To me that $400 was an investment not a spend.
I was investing in my deep desire to have this child with no pain medication.
When it was over, she was worth every bit of that $400. On this side of it, I know for sure I would have asked for the epidural had she not been with me. If it were Steve and I on our own, we’d have been screaming for the doctors to relieve me of the pain. I know me and my small pain threshold.
My point is not to encourage you to spend money. However, at times we have to determine what it will take to turn our desires into the discipline necessary to reach our goals.
Sometimes our desires are for things that seem out of our control. Maybe they are to some extent, but there is always some discipline we can create to walk us closer to reaching that desire.
Do we desire friends? Do we feel lonely? That might feel like it’s a desire we can’t do anything about. It may take time to find friends, but we can become disciplined in being a friend first. We can place ourselves near like-minded people, we can join groups and communities, we can develop our skills in communicating. There’s always steps we can take to move us in the direction we want to go.

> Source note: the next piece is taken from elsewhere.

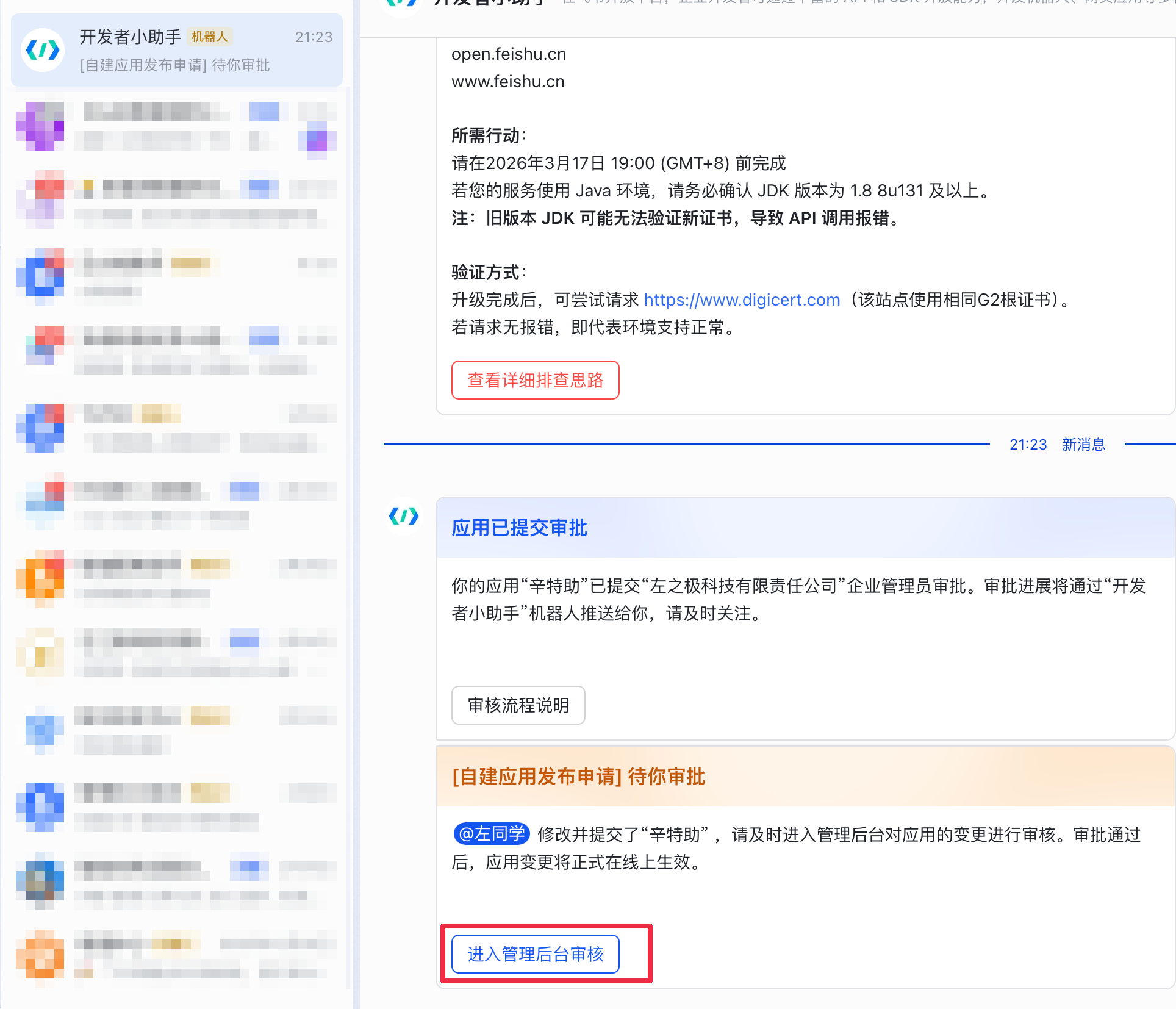Click the @左同学 mention tag
The width and height of the screenshot is (1176, 1009).
click(491, 834)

It takes discipline. And that is the point many people give up.
Yet, God calls us to be disciplined people.
For the moment all discipline seems painful rather than pleasant, but later it yields the peaceful fruit of righteousness to those who have been trained by it.
For God gave us a spirit not of fear but of power and love and self-control.
2 Timothy 1:7
Maybe today is the day to get honest with yourself. To rise up to owning those desires and making new actions steps toward the reality. Daily disciplines. One small step at a time. Don’t focus too much on the overwhelming task. Just look at the habit you can create today to move you one step closer. Then practice that habit every day.